Q. Many people took issue with the fact that you didn’t apologize immediately, and when you did, it seemed as if you were playing the victim. Do you regret anything about how you handled the situation?

A. The way that I handled it in the beginning was never from a place where I’m being negative or angry or playing victim. It was, “Hey, guys, I apologized about this. I talked about this years ago and I said I’ll never do it again.” To me, that was the apology. The apology was never doing it again. So I didn’t understand why that wasn’t good [enough]. Why isn’t the 10-year change of a guy never talking like this, never doing it again through stand-up or jokes, being noticed? I thought the best way to say sorry is by changing, whereas some people still wanted to just hear me say it again. And that’s where I think the miscommunication or the disconnect came from.

Q. In your “What Now” special, you say that you and your kids don’t always see eye to eye, but they’re still your best friends. What’s been their take on the backlash, given that your son was the subject of those past homophobic jokes?

A. There were conversations I had with my kids throughout the whole thing of, “Hey, guys, you know who your father is. You know your father’s heart. I know that you guys are on your phones and the internet, and you’re going to read stuff. But that’s the nature of the world, and that’s what happens within the business that I’m in. So some things can be portrayed a certain way. But I want you to always understand who your father is and don’t let things change your judgment. In this particular case, this is now brewing into a much bigger thing. The words that you see that are being associated with your father are untrue.”

And they said, “Dad, we know who you are. We know that you love everybody. We know the people that are in and out of our house.
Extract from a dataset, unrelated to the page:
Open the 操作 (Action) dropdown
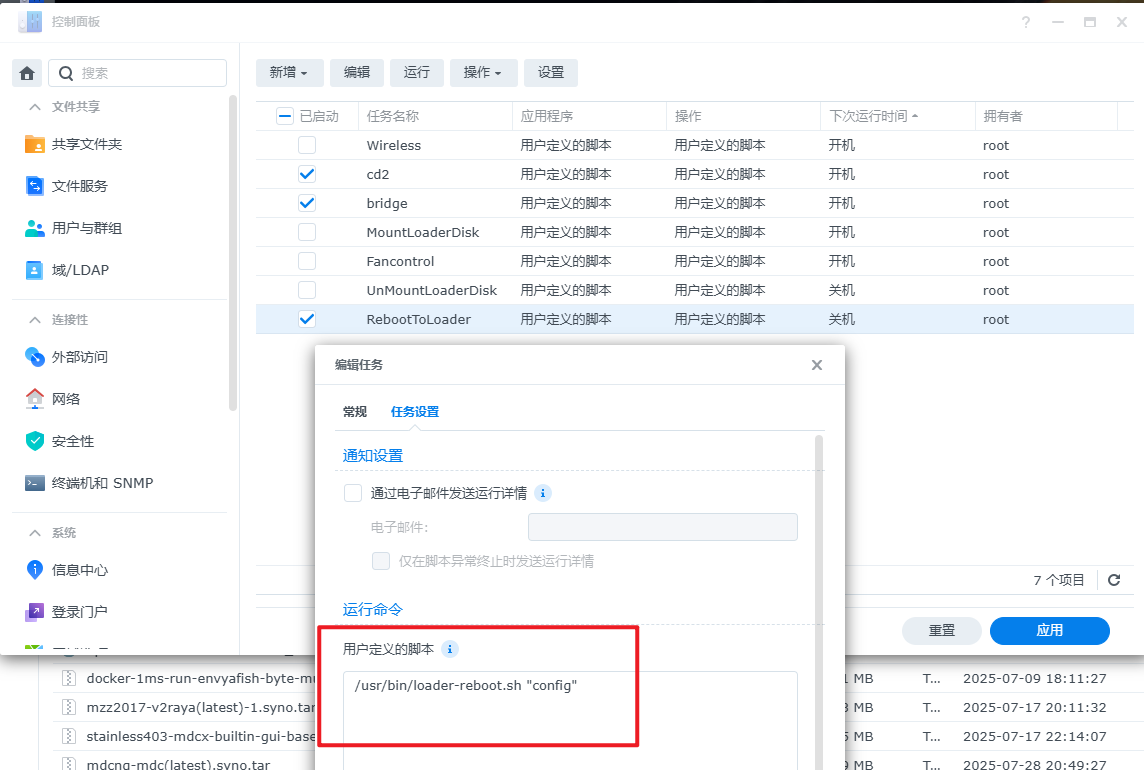This screenshot has height=770, width=1144. 483,72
We know who these people are and what they are. There’s never been any resentment towards anyone.” So it wasn’t something that was blown into a big thing at all.

Q. Many comedians have spoken about wanting to evolve and be more sensitive in their acts, while also not losing their edge. What has that process been like for you these past few years?

A. I don’t want to say it’s a tough time because this is life. In any level of life, there’s change and within change, there should always be growth. In this particular period that we’re in, social media has given everybody a voice. It’s hard to maneuver around all of it. For me, in the last 10 years, you see me stay away from certain things. And the reason is because there’s just there’s no win in it; you’re not going to be able to please everybody. So I try to maintain a high level of appeal to everyone – I want to make everybody laugh.

When you watch “Irresponsible,” you know you’re seeing an hour special about me. You can’t say I’m attacking or talking about anybody because I’m talking about me. And that’s what my comedy has always been a representation of: me. So in the past, if things have offended anyone, I just want them to really understand that’s never the intention. It’s always coming from my point of view about my life and the things that I’ve been through.”